[Stored data entries]
# # #

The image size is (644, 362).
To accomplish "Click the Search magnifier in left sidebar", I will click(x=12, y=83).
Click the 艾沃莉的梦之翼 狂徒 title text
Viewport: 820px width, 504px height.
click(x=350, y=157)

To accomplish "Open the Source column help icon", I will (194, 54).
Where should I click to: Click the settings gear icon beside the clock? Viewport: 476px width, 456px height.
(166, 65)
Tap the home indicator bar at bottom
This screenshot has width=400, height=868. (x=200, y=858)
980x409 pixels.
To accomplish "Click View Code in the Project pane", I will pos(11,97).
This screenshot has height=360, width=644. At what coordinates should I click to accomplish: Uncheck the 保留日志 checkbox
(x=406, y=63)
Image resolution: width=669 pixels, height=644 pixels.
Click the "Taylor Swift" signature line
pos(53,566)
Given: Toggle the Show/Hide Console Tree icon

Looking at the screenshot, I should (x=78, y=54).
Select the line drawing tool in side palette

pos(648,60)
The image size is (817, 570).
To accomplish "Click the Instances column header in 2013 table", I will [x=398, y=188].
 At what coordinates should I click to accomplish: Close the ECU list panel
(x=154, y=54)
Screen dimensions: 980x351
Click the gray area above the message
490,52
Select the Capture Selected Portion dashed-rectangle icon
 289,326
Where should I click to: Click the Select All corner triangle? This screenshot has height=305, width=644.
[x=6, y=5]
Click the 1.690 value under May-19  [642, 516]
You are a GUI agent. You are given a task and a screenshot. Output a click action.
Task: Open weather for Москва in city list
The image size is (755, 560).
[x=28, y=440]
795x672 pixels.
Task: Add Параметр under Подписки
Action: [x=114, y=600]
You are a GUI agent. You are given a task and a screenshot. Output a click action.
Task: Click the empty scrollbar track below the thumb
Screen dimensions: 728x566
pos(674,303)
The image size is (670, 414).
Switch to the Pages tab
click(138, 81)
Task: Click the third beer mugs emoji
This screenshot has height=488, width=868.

# # #

# What you will do:
All lines from the one containing "Task: Click the third beer mugs emoji" to the last line above should be reproduced exactly, and no other lines should be given.

# Result of the exercise:
Task: Click the third beer mugs emoji
This screenshot has height=488, width=868.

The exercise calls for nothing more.